I am a research professor at the Institute of Food Science Research of the National Research Council of Spain, for whom I also act as head of the Laboratory of Foodomics and Director of the Platform of Metabolomics. I also participate on editorial boards for 13 journals – acting as Editor on two of these – and have a constant flux of PhD students. A good portion of my time is spent seeking funding for the lab group, but this is not a worry at the minute thanks to financial support from some of our larger projects and collaborations. Interestingly, I’m also working as editor-in-chief of a new encyclopedia devoted to comprehensive foodomics – it will have around 200 chapters in total and should be complete around the end of next year!
Which of these roles do you particularly enjoy?
The greatest role for me is as a professor. Our lab always has about 20 PhD students from around the world; the only thing we ask is that they stay a minimum of six months. What’s more, many come with PhD grants, which eliminates the need for us to source funding (a rather difficult process in Spain these days). I love helping the students evolve as scientists, and also watching them experience new things and develop lasting friendships; I feel this very much captures the more human side of our field. Of course, all of this transpires in the international language of science – broken English!

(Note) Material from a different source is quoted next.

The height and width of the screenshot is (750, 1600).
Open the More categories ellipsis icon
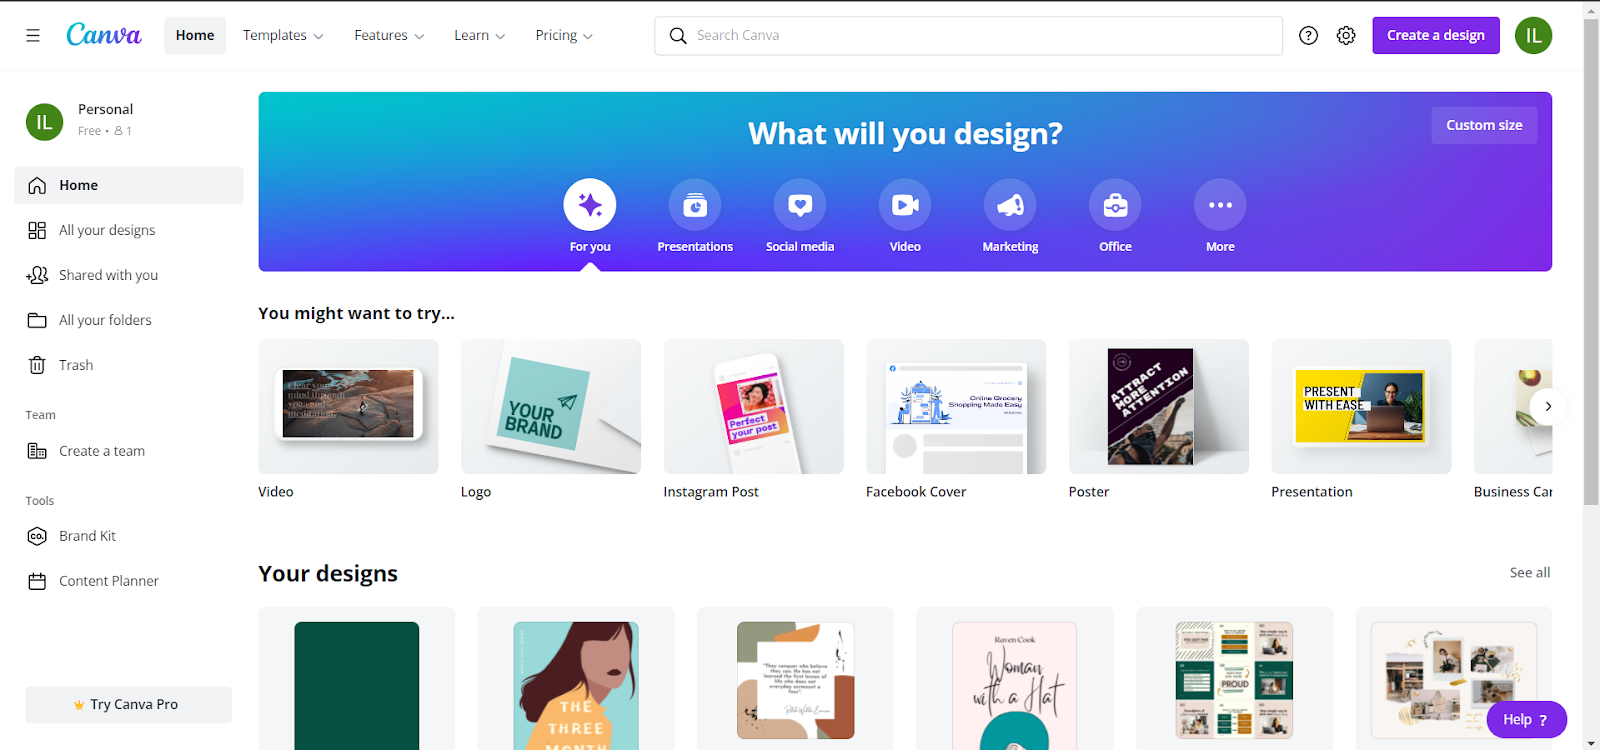(x=1220, y=205)
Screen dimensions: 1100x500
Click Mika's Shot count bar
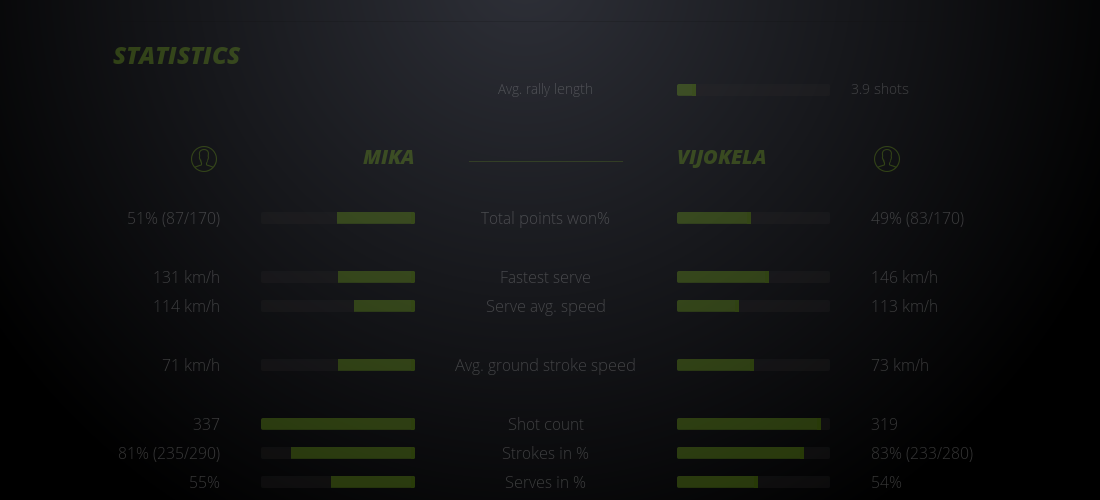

What are you currently working on?
We have been focusing on green strategies to obtain bioactive compounds from food waste, with a primary focus on research in colon cancer. In this context, food waste refers to byproducts of consumption, such as fruit peels or stones, which would often be discarded; our team wants to maximize the uses of such produce. We obtained good results in vitro and in preclinical mouse models of colon cancer, but translating this into the clinic has been tough. So, we decided to look at the use of food waste products to tackle another healthcare issue beside cancer, and we are now getting some great results in Alzheimer’s disease. Of course, Alzheimer’s is a tricky therapy area because the etiology of the disease is still up for debate; it’s unclear whether amyloid beta plaques are a result of the illness or a cause, for example. Fortunately, I enjoy a challenge.
How do you go about identifying clinically useful compounds from food waste?

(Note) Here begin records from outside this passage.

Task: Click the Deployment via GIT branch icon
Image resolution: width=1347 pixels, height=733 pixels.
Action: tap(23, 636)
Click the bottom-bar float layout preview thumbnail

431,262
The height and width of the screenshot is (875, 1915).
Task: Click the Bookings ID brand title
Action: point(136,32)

We try to go step by step, and tend to reach a bottleneck in our ability to screen compounds from food waste for clinical activity in vitro and in vivo because of the need for advanced analytical methods combined with high computer processing power. In the case of Alzheimer’s, such screening efforts might focus on the activity of a given food waste compound against acetyl cholinesterase, for example, but screening could also work by identifying specific compounds with desirable activity (such as anti-inflammatory properties or redox balancing) and the ability to cross the blood-brain barrier. The furthest point we have reached so far with these compounds is clinical assays in diabetic children; we were monitoring how antioxidants from a given food could impact not only diabetes, but also secondary effects relating to diabetes (such as high oxidation levels). Our results were interesting, but failed to show clinical promise; metabolomics studies highlighted interesting pathway differences between treated and untreated diabetic children, but significant differences between these groups (for example, in protein glycosylation levels) were not observed in the clinic.
Are there any developments that would be particularly useful for foodomic studies?
There are many things to be done. For instance, many deficiencies persist in the omics. We are able to generate a huge amount of data, but often we are not able to extract all of the useful biological information from these datasets. It would be helpful if we had a tool able to integrate data from proteomics, metabolomics and transcriptomics – at the moment, we take a much more "homemade" approach to this problem. What’s more, a large number of compounds in the metabolomics datasets also remain unidentified, so developments in existing databases would also be a fantastic step forward. Then, in terms of instrumentation, advances are needed in areas such as the interface between capillary electrophoresis and MS. This is a difficult task, though – it’s certainly not equal to GC-MS or LC-MS just yet.